YouTube has additionally made some functionality changes, including the addition of a feature that lets users add a homepage video to their queue by simply hovering over it and clicking the new button — three horizontal lines — in the upper righthand corner. (Previously, users had to right-click on the video and select Add to Queue from the list of options that popped up.)
One important note with that new queue function: If you close your browser, your queue won’t be saved; it’s purely a current-session-only feature that plays videos one after another. If you actually want to hang on to videos you intend to watch, you’ll have to add them to your Watch Later playlist.

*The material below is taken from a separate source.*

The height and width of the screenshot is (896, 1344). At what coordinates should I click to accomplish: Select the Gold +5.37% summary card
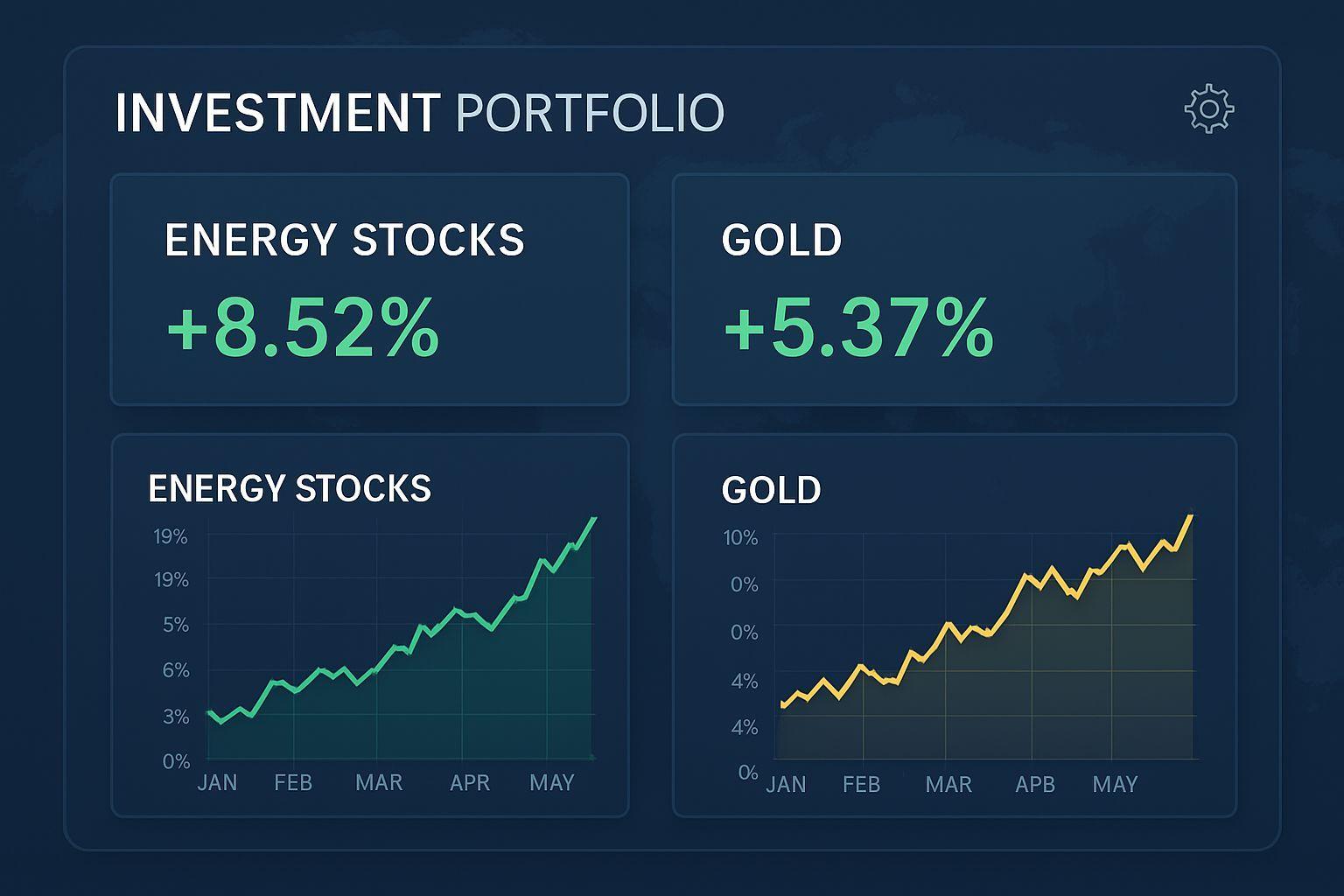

One more new feature El-Dardiry addresses isn’t technically a new feature. It’s ‘Don’t recommend channel,’ a feature YouTube is bringing over to desktop/tablet after rolling it out on mobile in late June. The feature, as its name suggests, lets users wholesale block an entire channel from ever being recommended. YouTube cautioned that videos from a blocked channel still could pop in search results or the Trending tab (so it’s not quite as aggressive as, say, Twitter’s block/mute functions), but blocking a channel means the platform’s recommendation algorithm will completely stop serving them up.
These aren’t the last of the changes YouTube plans to make to the homepage. In the future, it’ll bring over another mobile feature: an Android-only function that lets users customize which videos show up on their home by selecting topics they’re interested in. El-Dardiry said that feature will come to desktop/tablet “soon.”